(Target position records)
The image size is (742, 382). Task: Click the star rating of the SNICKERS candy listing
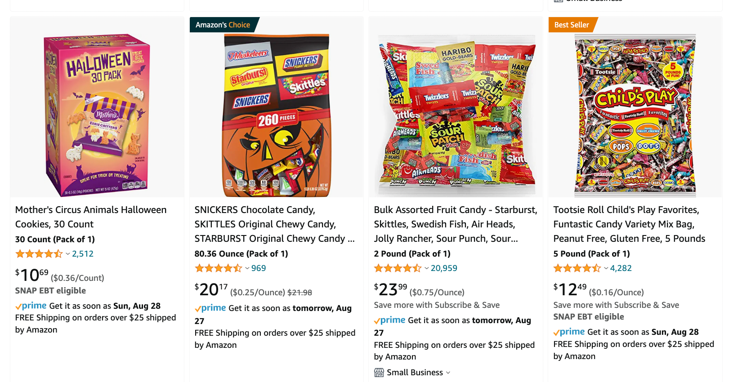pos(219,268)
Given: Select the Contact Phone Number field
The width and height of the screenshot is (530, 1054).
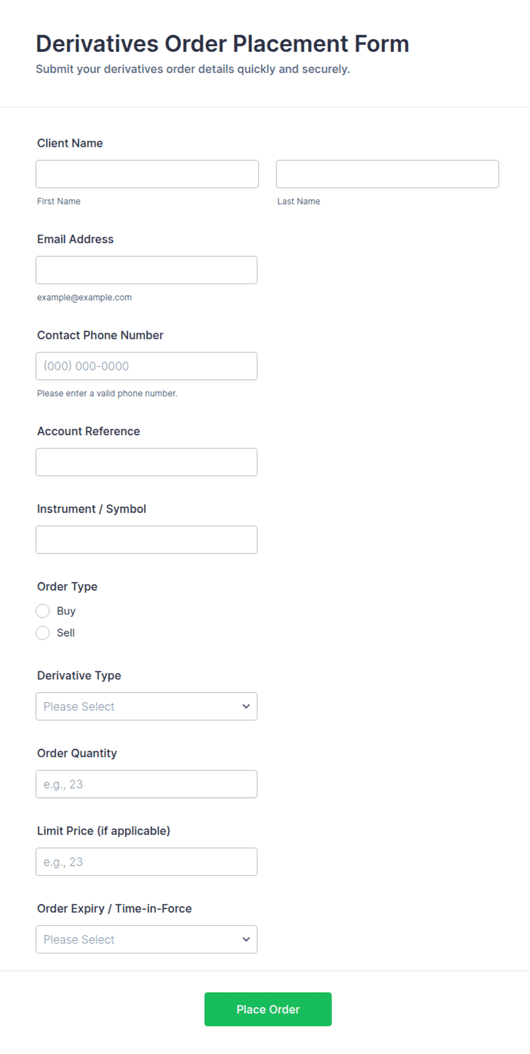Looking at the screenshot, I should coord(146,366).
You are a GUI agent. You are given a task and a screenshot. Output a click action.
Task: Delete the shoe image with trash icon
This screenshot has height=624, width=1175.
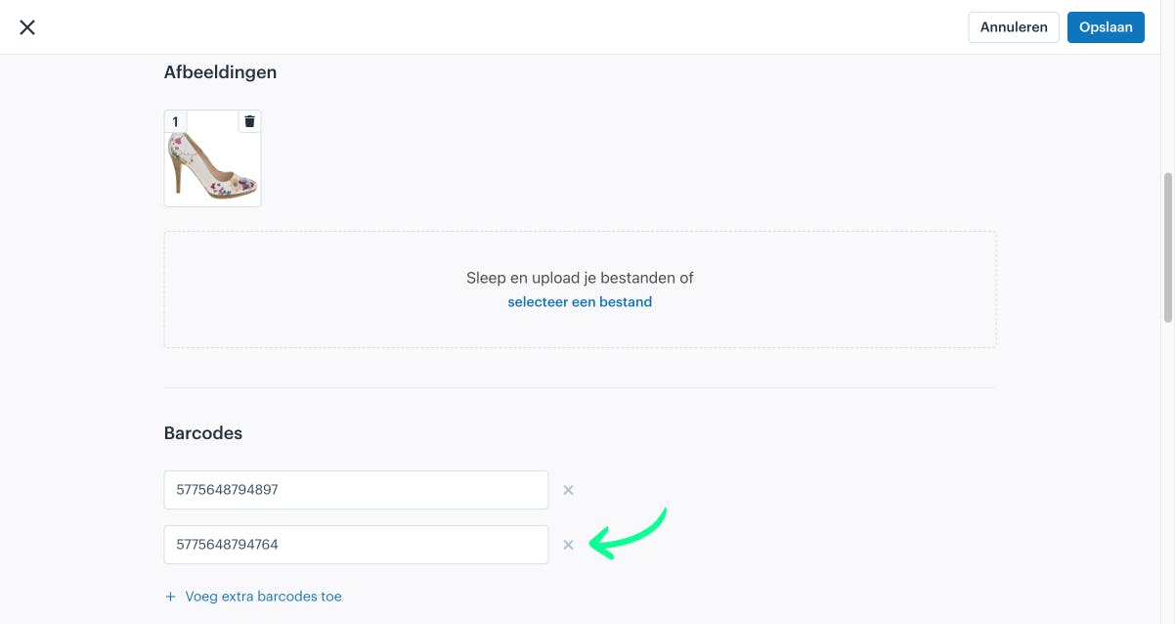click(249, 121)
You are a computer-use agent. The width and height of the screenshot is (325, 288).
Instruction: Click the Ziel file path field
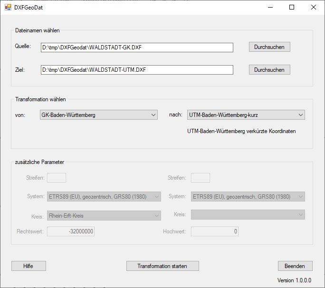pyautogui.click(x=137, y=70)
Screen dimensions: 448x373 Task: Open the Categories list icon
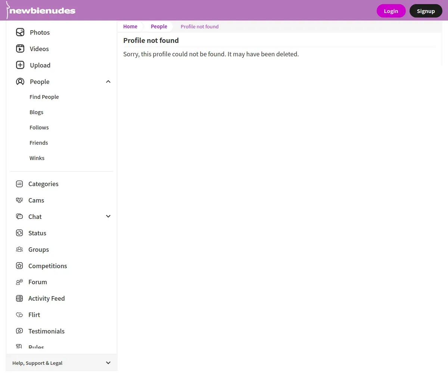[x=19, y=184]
...
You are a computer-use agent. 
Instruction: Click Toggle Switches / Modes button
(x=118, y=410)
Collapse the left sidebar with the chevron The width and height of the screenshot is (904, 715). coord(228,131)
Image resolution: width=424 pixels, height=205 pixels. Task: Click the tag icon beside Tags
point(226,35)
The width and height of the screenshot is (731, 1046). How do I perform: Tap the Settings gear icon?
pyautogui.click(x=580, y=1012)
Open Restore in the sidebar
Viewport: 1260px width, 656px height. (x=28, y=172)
==
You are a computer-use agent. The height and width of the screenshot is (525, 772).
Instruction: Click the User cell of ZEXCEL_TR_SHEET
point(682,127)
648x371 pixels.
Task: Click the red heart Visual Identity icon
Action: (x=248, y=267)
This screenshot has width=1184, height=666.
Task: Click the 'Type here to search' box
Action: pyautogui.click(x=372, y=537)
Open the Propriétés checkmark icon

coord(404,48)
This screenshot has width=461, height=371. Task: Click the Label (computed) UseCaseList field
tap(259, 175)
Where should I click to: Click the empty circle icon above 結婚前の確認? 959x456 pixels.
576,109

→ Work to complete
Put the lines of the records from the line with "The image size" to the line with "[x=19, y=184]", both included, into a numbered list, skipping blank lines. Leave the pictures out.

→ Written response
1. The image size is (742, 382). Task: Click the star rating of the SNICKERS candy listing
2. pos(219,268)
3. Given: Select the Contact Phone Number field
4. The width and height of the screenshot is (530, 1054).
5. Looking at the screenshot, I should coord(146,366).
6. You are a GUI agent. You are given a task and a screenshot. Output a click action.
7. Task: Delete the shoe image with trash icon
8. This screenshot has height=624, width=1175.
9. click(249, 121)
10. You are a computer-use agent. The width and height of the screenshot is (325, 288).
11. Instruction: Click the Ziel file path field
12. pyautogui.click(x=137, y=70)
13. Screen dimensions: 448x373 Task: Open the Categories list icon
14. [x=19, y=184]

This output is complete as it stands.